Pointing records for text and elements:
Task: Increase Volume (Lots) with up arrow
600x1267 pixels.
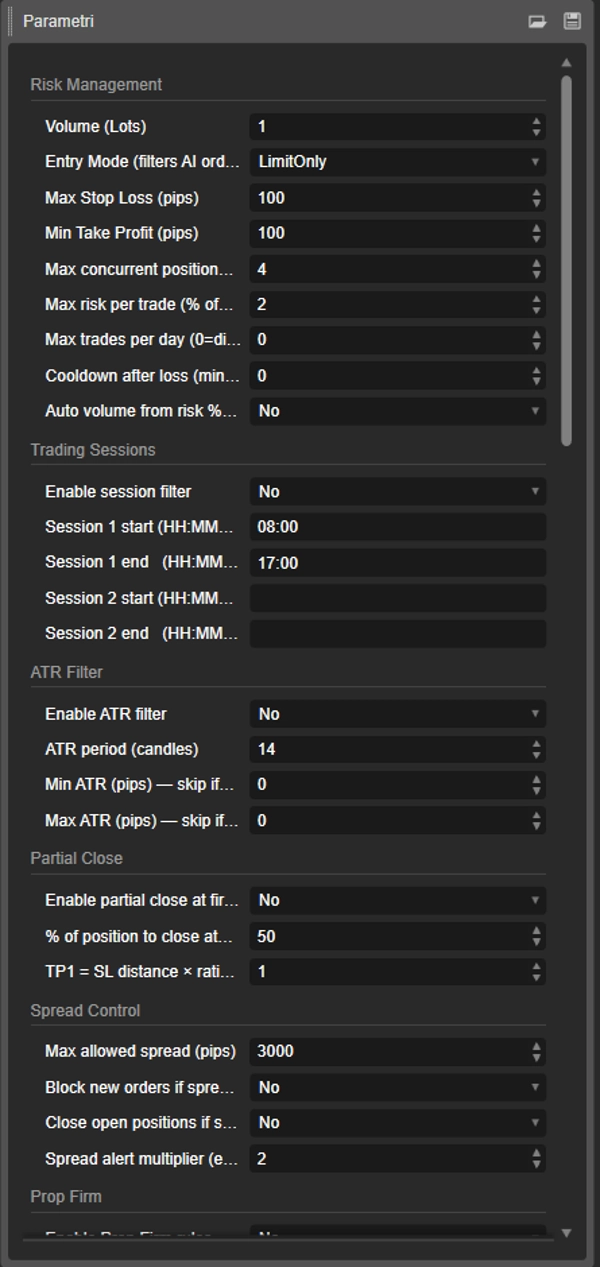Action: coord(537,122)
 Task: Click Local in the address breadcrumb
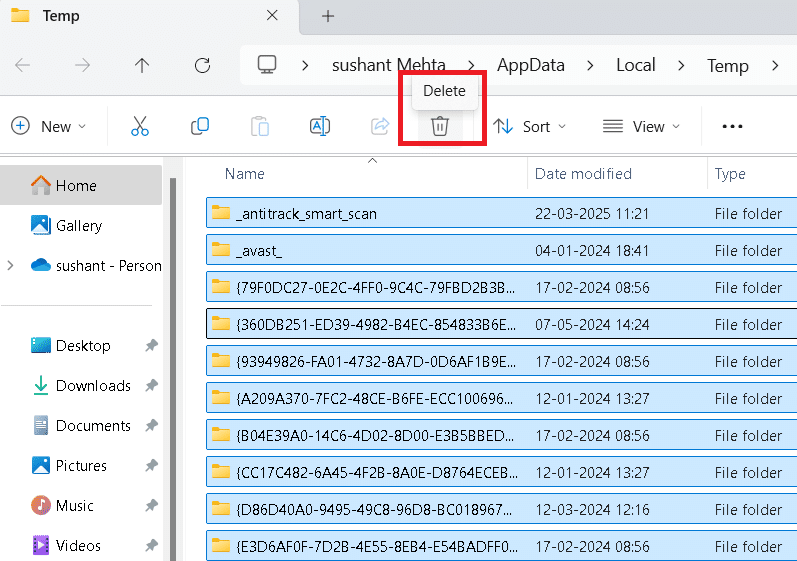pyautogui.click(x=635, y=65)
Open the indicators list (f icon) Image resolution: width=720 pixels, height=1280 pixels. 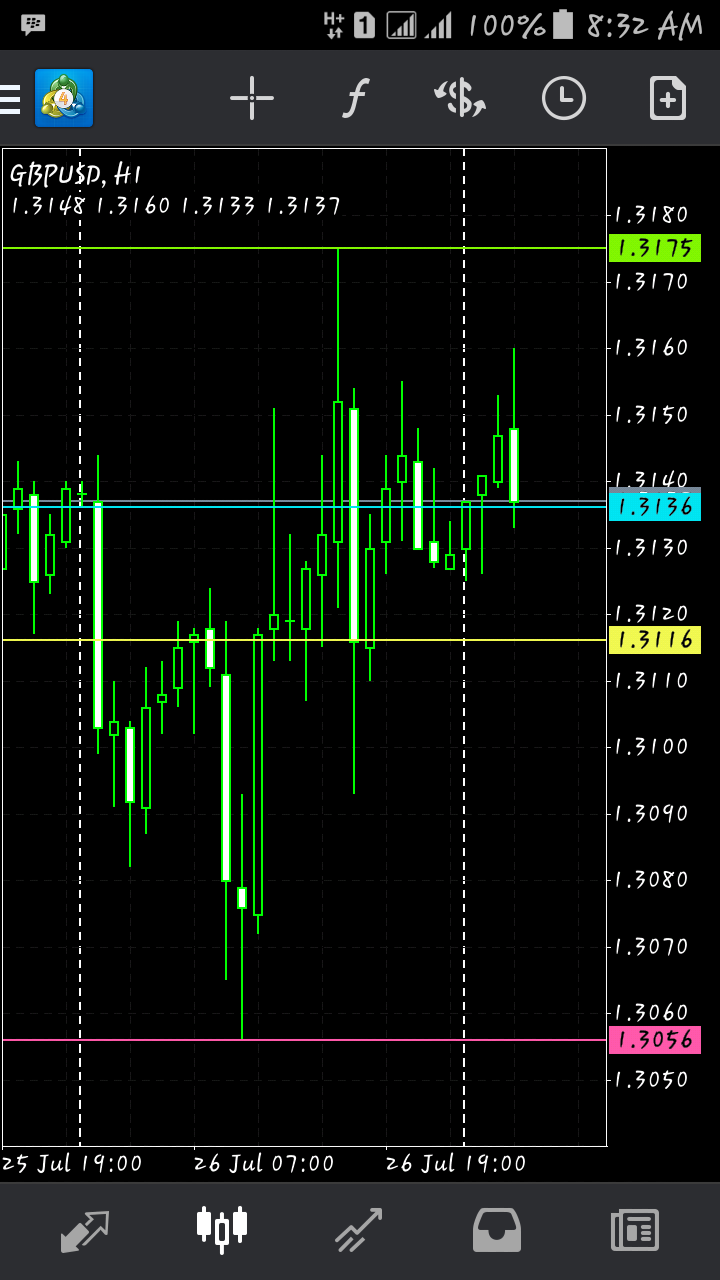click(x=355, y=98)
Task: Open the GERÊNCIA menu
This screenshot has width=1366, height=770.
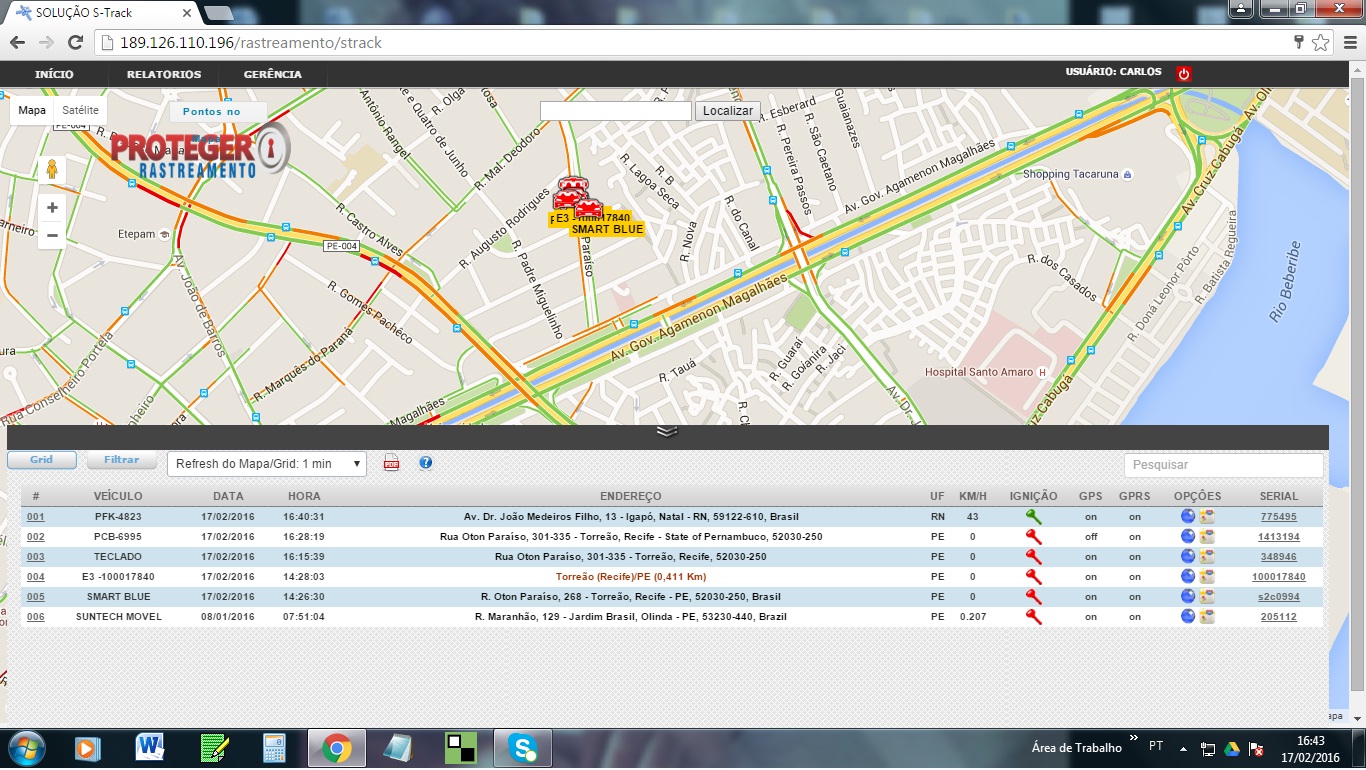Action: (x=272, y=74)
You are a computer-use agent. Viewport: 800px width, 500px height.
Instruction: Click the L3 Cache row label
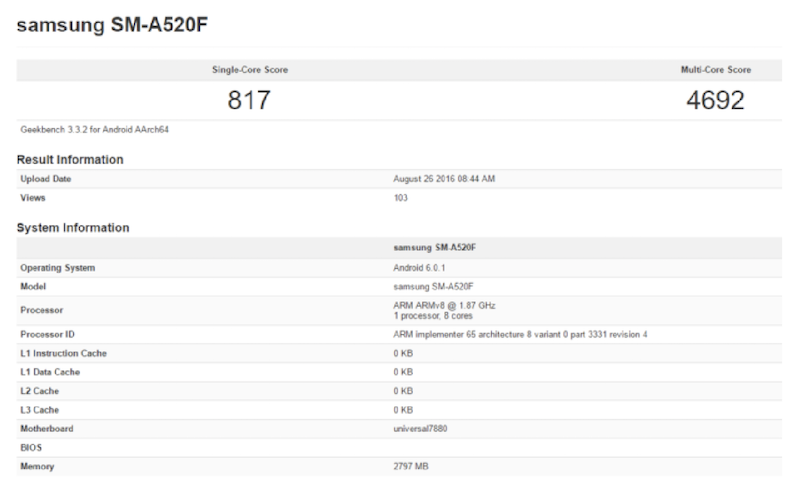[x=41, y=410]
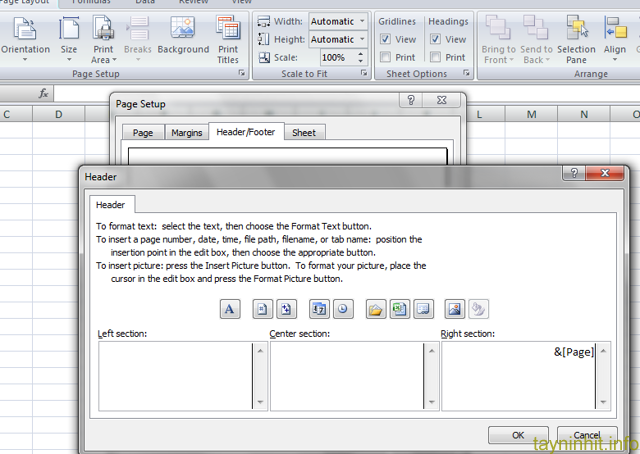Switch to the Margins tab
Image resolution: width=640 pixels, height=454 pixels.
(186, 132)
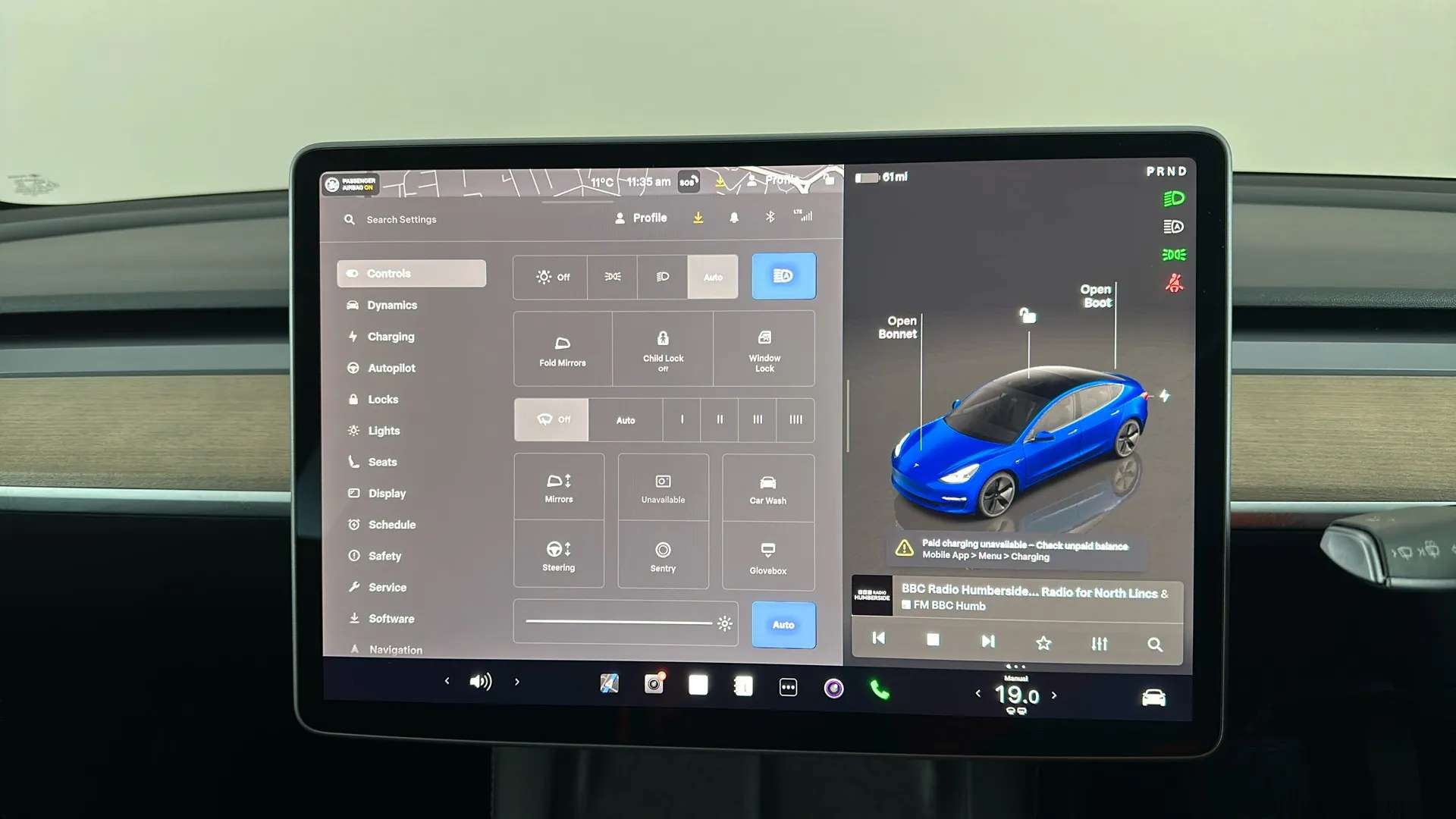Open Bluetooth settings from the top bar
This screenshot has height=819, width=1456.
[x=770, y=217]
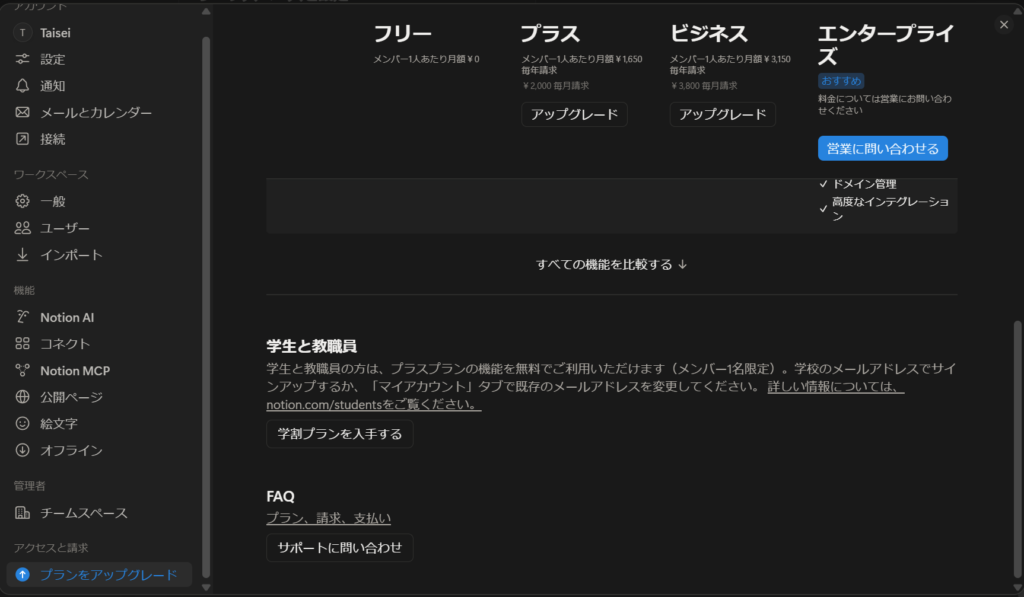Select the インポート menu item
The height and width of the screenshot is (597, 1024).
pyautogui.click(x=71, y=255)
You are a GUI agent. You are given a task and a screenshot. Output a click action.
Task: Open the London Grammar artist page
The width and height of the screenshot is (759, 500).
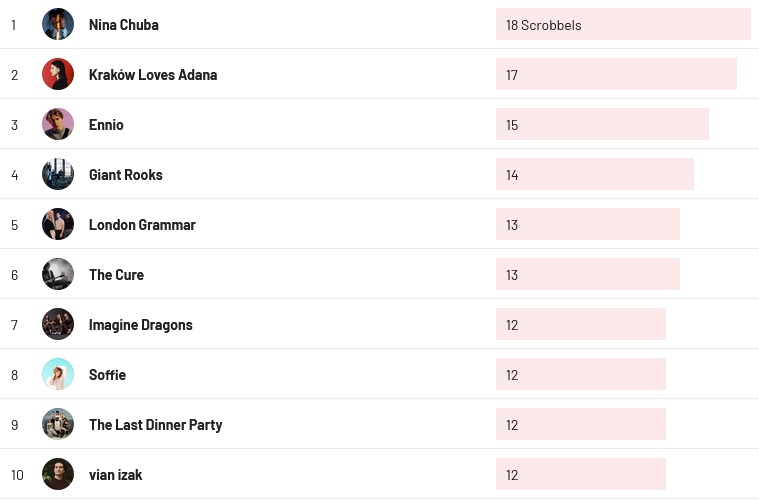tap(142, 225)
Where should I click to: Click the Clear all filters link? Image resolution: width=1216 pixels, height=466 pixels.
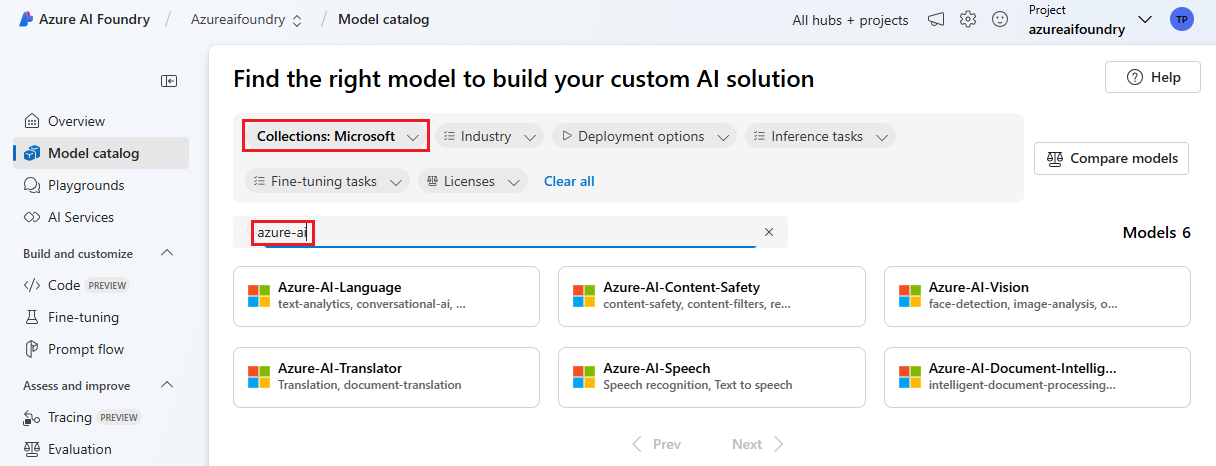(x=569, y=181)
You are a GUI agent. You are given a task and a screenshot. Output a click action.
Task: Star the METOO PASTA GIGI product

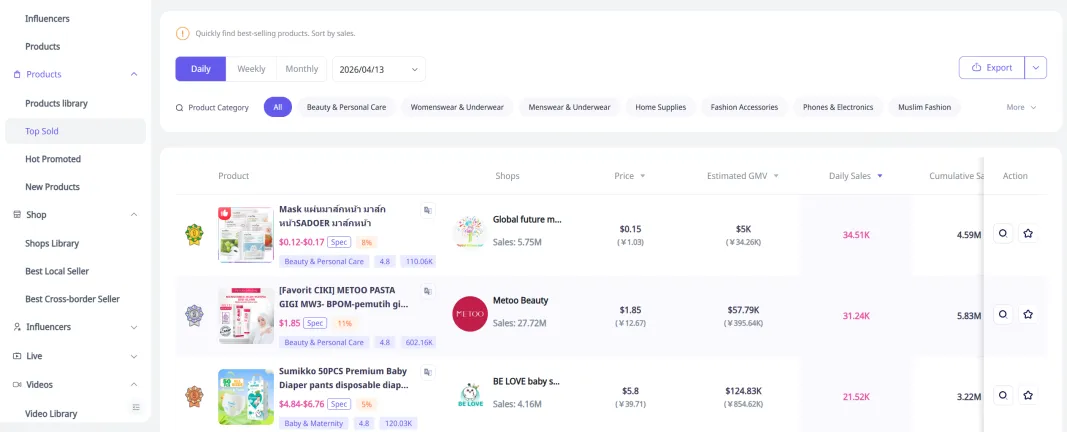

## What you need to do
Transcribe the entries above word for word, starting at the line that contains "Where should I" and ending with the last entry, both included. Leave the pictures out of your answer.

## Response for this exercise
Where should I click to: Click the Clear all filters link? Image resolution: width=1216 pixels, height=466 pixels.
(x=569, y=181)
You are a GUI agent. You are given a task and a screenshot. Output a click action.
Task: Star the METOO PASTA GIGI product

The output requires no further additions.